Excerpt>
[start]

Machine learning can assess the effectiveness of mathematical tools used to predict the movements of financial markets, according to new Cornell research based on the largest dataset ever used in this area.

The researchers' model could also predict future market movements, an extraordinarily difficult task because of markets' massive amounts of information and high volatility.

"What we were trying to do is bring the power of machine learning techniques to not only evaluate how well our current methods and models work, but also to help us extend these in a way that we never could do without machine learning," said Maureen O'Hara, the Robert W. Purcell Professor of Management at the SC Johnson College of Business.

O'Hara is co-author of "Microstructure in the Machine Age," published July 7 in The Review of Financial Studies.

"Trying to estimate these sorts of things using standard techniques gets very tricky, because the databases are so big. The beauty of machine learning is that it's a different way to analyze the data," O'Hara said. "The key thing we show in this paper is that in some cases, these microstructure features that attach to one contract are so powerful, they can predict the movements of other contracts. So we can pick up the patterns of how markets affect other markets, which is very difficult to do using standard tools."

Markets generate vast amounts of data, and billions of dollars are at stake in mining that data for patterns to shed light on future market behavior. Companies on Wall Street and elsewhere employ various algorithms, examining different variables and factors, to find such patterns and predict the future.

In the study, the researchers used what's known as a random forest machine learning algorithm to better understand the effectiveness of some of these models. They assessed the tools using a dataset of 87 futures contracts -- agreements to buy or sell assets in the future at predetermined prices.

"Our sample is basically all active futures contracts around the world for five years, and we use every single trade -- tens of millions of them -- in our analysis," O'Hara said. "What we did is use machine learning to try to understand how well microstructure tools developed for less complex market settings work to predict the future price process both within a contract and then collectively across contracts. We find that some of the variables work very, very well -- and some of them not so great."

Machine learning has long been used in finance, but typically as a so-called "black box" -- in which an artificial intelligence algorithm uses reams of data to predict future patterns but without revealing how it makes its determinations. This method can be effective in the short term, O'Hara said, but sheds little light on what actually causes market patterns.

"Our use for machine learning is: I have a theory about what moves markets, so how can I test it?" she said. "How can I really understand whether my theories are any good? And how can I use what I learned from this machine learning approach to help me build better models and understand things that I can't model because it's too complex?"

Huge amounts of historical market data are available -- every trade has been recorded since the 1980's -- and vast volumes of information are generated every day. Increased computing power and greater availability of data have made it possible to perform more fine-grained and comprehensive analyses, but these datasets, and the computing power needed to analyze them, can be prohibitively expensive for scholars.

In this research, finance industry practitioners partnered with the academic researchers to provide the data and the computers for the study as well as expertise in machine learning algorithms used in practice.

"This partnership brings benefits to both," said O'Hara, adding that the paper is one in a line of research she, Easley and Lopez de Prado have completed over the last decade. "It allows us to do research in ways generally unavailable to academic researchers."

[end]

Tasks to perform>
a - Answer from the article on machine learning and financial markets:
(i) How many futures contracts were in the dataset?
(ii) In which journal was "Microstructure in the Machine Age" published?
(iii) Since when has every trade been recorded?
b - Revise the article on machine learning and financial markets: write out everything from "The researchers' model" down to "College of Business.", with "high volatility" changed to "extreme volatility".

Stored data>

[start]

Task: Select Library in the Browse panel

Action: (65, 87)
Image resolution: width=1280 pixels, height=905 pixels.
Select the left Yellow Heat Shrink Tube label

[end]

Task solutions>
a -
(i) 87
(ii) The Review of Financial Studies
(iii) Since the 1980's

b -
The researchers' model could also predict future market movements, an extraordinarily difficult task because of markets' massive amounts of information and extreme volatility.

"What we were trying to do is bring the power of machine learning techniques to not only evaluate how well our current methods and models work, but also to help us extend these in a way that we never could do without machine learning," said Maureen O'Hara, the Robert W. Purcell Professor of Management at the SC Johnson College of Business.